Spawned npx tsx src/server.ts as a child, spoke MCP JSON-RPC over stdio (initialize → notifications/initialized → tools/list → tools/call), captured the live ctx_batch_execute responses. Not the unit tests, not the bench — the actual MCP path Claude Code uses.

Schema (from tools/list):

{"type":"integer","minimum":1,"maximum":8,"default":1,"description":"Max commands to run in parallel (1-8, default: 1). >1 switches to per-command timeouts (no shared budget) and individual `(timed out)` blocks instead of cascading skip."}

Wall-clock (4 commands with reverse delays: 800ms / 600ms / 400ms / 200ms):

concurrency wall-clock speedup
1 (serial) 2546ms
4 (parallel) 1137ms 2.24×

Serial ≈ Σ delays = 2000ms (+ MCP/index overhead). Parallel ≈ max delay = 800ms (+ overhead).

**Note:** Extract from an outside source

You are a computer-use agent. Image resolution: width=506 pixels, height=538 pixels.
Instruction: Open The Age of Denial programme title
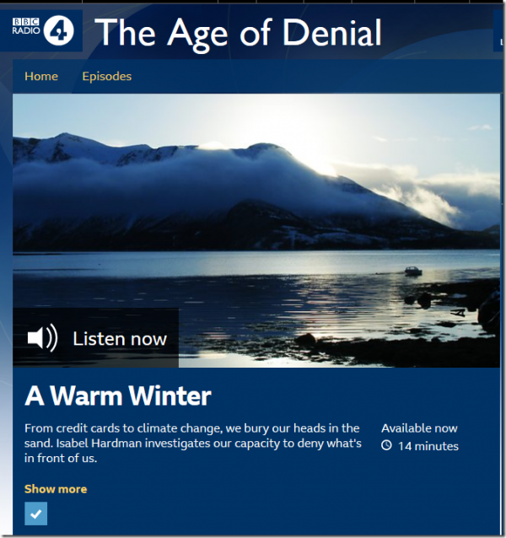click(238, 33)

Order preservation under reverse delays. cmd_d finishes first (200ms) but cmd_a is slowest (800ms). Index summary in the response:

## Indexed Sections

- cmd_a (0.0KB)
- cmd_b (0.0KB)
- cmd_c (0.0KB)
- cmd_d (0.0KB)

Input order, not completion order. Both concurrency=1 and concurrency=4 produce identical ordering — index-keyed worker pool is doing what it claims.

Validation: tools/call with concurrency: 99 is rejected by Zod (max=8) before the handler runs. concurrency: 1 is bit-for-bit the legacy serial path.